Magic Circles
Duffy & Snellgrove, $30pb, 307pp
Spawning and Weaving
A ‘ground-breaking’ analysis of the Beatles through their lyrics? One is put irresistibly in mind of the cover of Abbey Road: barefoot Paul McCartney out of step with his fellows, apparently confirming the sad circumstance at which John Lennon had hinted in the last line of ‘Strawberry Fields Forever’: ‘I buried Paul.’ Except, of course, that what Lennon really slurred was: ‘I’m very bored.’ And that McCartney, far from dead, was alive, well, rich and ripe with sappy tunes sufficient to see him through another couple of decades. Scholars in the field of popular music have an unfortunate way of seeming pointlessly po-faced, rapt in the intertextual resonances of ‘A-Wop-Bop-A-Loo-Bop-A-Wop-Bam-Boom’. Not everyone can be Greil Marcus – sometimes not even Greil Marcus.

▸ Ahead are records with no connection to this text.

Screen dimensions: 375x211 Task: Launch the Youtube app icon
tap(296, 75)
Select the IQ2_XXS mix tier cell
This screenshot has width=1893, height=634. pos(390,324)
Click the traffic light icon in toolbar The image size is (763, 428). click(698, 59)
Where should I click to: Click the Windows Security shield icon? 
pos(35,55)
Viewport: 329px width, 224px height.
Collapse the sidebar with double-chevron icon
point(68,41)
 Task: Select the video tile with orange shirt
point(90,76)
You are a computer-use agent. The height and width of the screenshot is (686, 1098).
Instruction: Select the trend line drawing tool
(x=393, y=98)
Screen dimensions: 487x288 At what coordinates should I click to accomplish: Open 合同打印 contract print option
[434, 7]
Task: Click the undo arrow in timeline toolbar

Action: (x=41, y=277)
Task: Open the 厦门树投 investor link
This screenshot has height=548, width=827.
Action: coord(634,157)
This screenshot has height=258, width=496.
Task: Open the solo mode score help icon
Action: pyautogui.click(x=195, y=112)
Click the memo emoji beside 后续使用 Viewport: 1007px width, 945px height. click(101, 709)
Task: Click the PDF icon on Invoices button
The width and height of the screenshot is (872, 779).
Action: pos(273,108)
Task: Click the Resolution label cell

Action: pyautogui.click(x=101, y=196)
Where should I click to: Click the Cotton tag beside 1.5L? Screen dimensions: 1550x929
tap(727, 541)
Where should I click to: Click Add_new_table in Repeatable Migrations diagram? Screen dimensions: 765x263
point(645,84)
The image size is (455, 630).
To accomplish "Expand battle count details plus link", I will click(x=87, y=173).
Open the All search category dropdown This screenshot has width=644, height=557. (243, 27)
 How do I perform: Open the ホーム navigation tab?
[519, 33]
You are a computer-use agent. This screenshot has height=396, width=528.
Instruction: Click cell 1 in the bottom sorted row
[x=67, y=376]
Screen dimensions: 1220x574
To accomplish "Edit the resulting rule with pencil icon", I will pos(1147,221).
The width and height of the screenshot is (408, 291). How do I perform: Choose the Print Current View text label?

Bob Mason appears to be aware of this. Interpreting the lyrics of the Beatles is, to him, simply ‘a fascinating indoor game’; his Magic Circles is ‘very much a work in progress’. But both these remarks seem disingenuous. His work is neither playful nor amusing, nor can a book once published claim consideration as a work in progress. In fact, Magic Circles is the very opposite of the songs it purports to describe: great pop is disposable yet somehow lasts; Mason’s book is heavy, earnest and instantly forgettable.